■ **The problem**: Some lines in the data below hold the string "Presents". Report how many, as a bare number.

%%

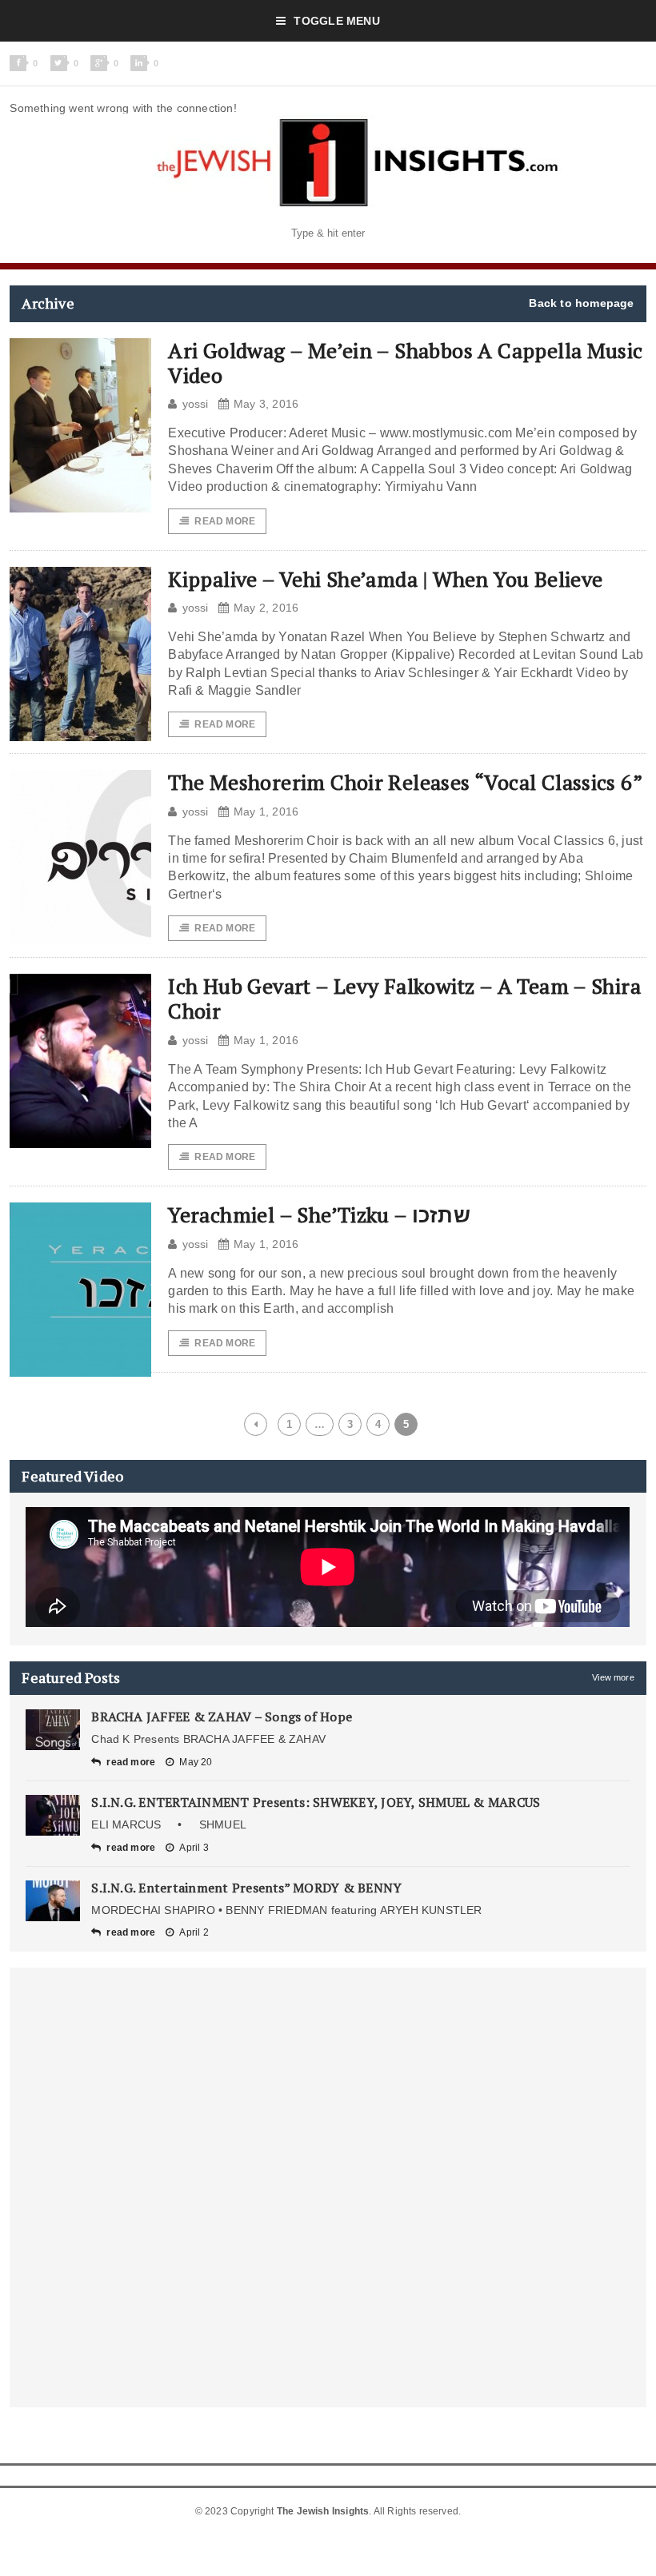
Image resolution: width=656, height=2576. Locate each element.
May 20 (195, 1762)
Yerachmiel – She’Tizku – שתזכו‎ (319, 1214)
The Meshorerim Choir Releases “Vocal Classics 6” (405, 782)
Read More (224, 521)
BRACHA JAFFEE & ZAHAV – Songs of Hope (221, 1716)
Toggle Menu (336, 20)
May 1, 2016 (266, 811)
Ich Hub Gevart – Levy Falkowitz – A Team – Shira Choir (404, 998)
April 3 (193, 1847)
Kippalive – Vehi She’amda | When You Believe (385, 578)
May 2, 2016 (266, 607)
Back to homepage (581, 303)
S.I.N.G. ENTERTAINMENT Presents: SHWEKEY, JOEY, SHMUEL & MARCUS (315, 1802)
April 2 (193, 1932)
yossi (195, 403)
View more (613, 1677)
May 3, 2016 (266, 403)
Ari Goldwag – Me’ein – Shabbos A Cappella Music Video (405, 363)
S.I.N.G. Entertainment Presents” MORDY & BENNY (246, 1887)
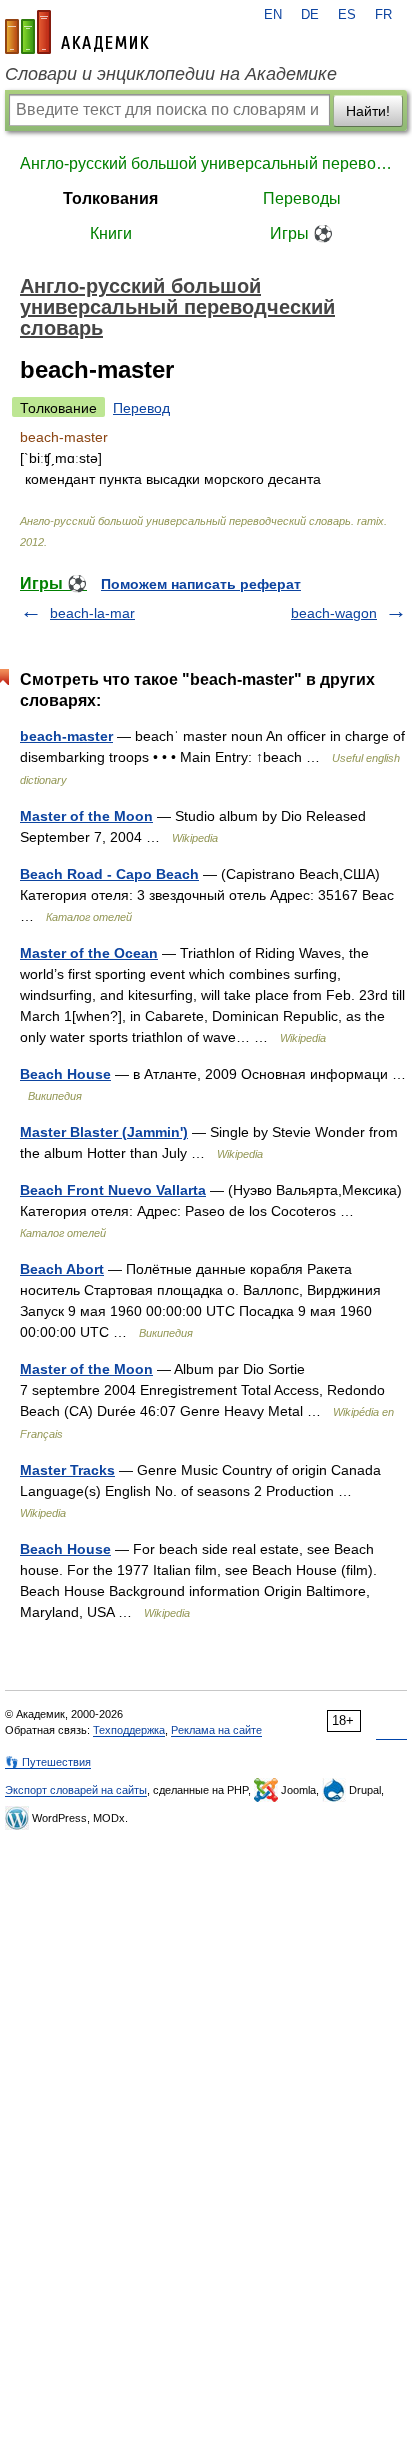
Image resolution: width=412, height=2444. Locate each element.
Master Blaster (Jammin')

%%

■ **Response to this exercise**: 2